How do you deploy microservices in production?
1) Foundations (before any deploy)
- Containers: one image per service, multi‑stage builds, SBOM + signature (Cosign).
- IaC: VPC, clusters, gateways, DBs via Terraform/Pulumi; everything versioned.
- Environments: dev → stage → prod with parity (same infra classes, smaller scale).
- Secrets/config: externalized; secrets in Vault/Secrets Manager; config in env/ConfigMap/AppConfig.
2) CI/CD flow
- CI: build → unit/component → contract tests → integration (Testcontainers) → image scan → push to registry.
- CD: GitOps (Argo CD/Flux) or pipelines (CodeDeploy/Spinnaker/Argo Workflows).
- Promotion: tag/PR from stage to prod; require automated checks to pass.
3) Runtime platform (pick one)
- Kubernetes (EKS/GKE/AKS): Deployments, Services, Ingress/Gateway API; optional service mesh (Istio/Linkerd) for mTLS, retries, canaries.

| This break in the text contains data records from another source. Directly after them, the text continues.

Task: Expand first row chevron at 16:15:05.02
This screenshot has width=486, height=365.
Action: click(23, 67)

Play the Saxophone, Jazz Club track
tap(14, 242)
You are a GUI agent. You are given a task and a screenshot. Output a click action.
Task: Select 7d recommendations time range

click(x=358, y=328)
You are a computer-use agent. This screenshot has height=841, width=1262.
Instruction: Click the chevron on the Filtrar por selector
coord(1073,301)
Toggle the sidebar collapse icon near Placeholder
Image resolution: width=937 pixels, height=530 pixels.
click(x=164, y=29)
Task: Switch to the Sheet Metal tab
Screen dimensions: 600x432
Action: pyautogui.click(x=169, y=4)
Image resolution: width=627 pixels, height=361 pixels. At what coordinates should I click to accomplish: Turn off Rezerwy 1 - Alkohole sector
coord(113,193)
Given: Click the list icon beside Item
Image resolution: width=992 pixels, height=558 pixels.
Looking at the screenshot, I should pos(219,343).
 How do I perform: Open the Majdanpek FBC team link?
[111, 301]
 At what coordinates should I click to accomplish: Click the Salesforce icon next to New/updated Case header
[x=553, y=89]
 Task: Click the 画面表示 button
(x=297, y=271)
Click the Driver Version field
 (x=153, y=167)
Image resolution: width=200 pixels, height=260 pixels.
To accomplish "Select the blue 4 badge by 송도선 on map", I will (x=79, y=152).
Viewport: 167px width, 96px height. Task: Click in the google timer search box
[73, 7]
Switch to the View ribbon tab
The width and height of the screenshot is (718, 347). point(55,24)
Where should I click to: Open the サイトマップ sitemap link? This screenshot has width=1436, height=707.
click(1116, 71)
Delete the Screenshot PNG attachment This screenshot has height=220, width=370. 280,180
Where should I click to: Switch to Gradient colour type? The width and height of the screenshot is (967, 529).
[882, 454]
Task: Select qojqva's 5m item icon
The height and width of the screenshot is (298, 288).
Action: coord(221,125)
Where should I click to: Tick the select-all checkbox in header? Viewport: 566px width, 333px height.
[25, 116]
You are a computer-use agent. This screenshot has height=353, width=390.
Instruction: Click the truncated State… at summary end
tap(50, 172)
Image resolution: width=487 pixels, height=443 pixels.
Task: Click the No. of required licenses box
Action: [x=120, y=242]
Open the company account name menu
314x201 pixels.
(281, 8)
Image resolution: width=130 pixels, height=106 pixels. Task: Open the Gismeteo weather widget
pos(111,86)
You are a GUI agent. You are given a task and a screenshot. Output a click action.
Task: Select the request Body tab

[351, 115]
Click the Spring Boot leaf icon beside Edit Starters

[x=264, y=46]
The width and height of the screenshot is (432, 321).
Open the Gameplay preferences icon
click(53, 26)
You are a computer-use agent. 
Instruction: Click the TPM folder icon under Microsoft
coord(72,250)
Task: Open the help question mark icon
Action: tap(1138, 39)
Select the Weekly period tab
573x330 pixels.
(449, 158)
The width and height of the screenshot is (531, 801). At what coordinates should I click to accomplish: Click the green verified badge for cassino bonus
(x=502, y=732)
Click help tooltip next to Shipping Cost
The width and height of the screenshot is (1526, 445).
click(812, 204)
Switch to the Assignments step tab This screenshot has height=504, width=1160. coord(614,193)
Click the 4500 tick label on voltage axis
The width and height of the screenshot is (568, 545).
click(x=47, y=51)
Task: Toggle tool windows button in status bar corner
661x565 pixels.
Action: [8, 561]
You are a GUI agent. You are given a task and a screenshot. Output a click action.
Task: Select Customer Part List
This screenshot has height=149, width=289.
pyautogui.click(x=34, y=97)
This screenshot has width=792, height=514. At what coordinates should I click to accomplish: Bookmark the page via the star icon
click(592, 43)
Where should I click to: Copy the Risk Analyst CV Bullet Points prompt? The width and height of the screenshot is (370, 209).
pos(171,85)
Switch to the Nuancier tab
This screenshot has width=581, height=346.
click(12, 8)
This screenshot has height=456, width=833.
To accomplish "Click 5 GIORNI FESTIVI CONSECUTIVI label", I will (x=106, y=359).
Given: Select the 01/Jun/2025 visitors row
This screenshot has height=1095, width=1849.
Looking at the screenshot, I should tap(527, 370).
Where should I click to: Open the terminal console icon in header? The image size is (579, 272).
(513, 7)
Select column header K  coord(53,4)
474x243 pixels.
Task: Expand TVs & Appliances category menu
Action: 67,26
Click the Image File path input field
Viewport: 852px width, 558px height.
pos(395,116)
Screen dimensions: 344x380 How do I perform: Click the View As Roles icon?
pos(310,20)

- ECS Fargate: Tasks/Services + ALB; Cloud Map for discovery.
- Serverless mix: API Gateway + Lambda for event‑driven bits.
4) Release strategies (safe rollouts)
- Rolling updates: default, surge 25%, maxUnavailable 25%.
- Blue‑green: stand up “green”, validate, flip traffic; instant rollback.
- Canary: 1% → 5% → 25% → 100% using mesh/ALB rules; auto‑promote on SLOs.
- Feature flags: decouple code deploy from feature release; add kill‑switches.
5) Data changes
- Expand–contract migrations (add columns/paths first, backfill, switch, then drop).
- Run migrations as jobs pre‑traffic; never bundle destructive DDL with app start.
- Have rollback and replay/backfill plans.
6) Reliability controls
- Health probes: liveness/readiness/startup.
- Resilience: timeouts, bounded retries with jitter, circuit breakers, bulkheads.
- Autoscaling: HPA on CPU/RAM + RPS/queue depth/custom metrics; pod disruption budgets.
- Rate limiting & quota at gateway/mesh; WAF on public edges.
7) Observability (mandatory)
- Logs: structured JSON, correlation/trace IDs; centralized (ELK/OpenSearch/CloudWatch).
- Metrics: RED/Golden signals; dashboards + alerts with SLOs & error budgets.
- Tracing: OpenTelemetry SDK + Collector → Jaeger/Tempo/X‑Ray.
- Deploy markers: annotate releases; link to commits and configs.
8) Security & compliance
- mTLS service‑to‑service (mesh or sidecars), TLS at edge (ACM certs).
- Least‑privilege IAM/RBAC; rotate secrets; image & dep scans; SBOMs.
- Network policies (K8s) / Security Groups; private subnets + egress control.
-
Audit trails on config/secret changes.
9) Testing in the pipeline
- Unit/component + consumer/provider contract tests.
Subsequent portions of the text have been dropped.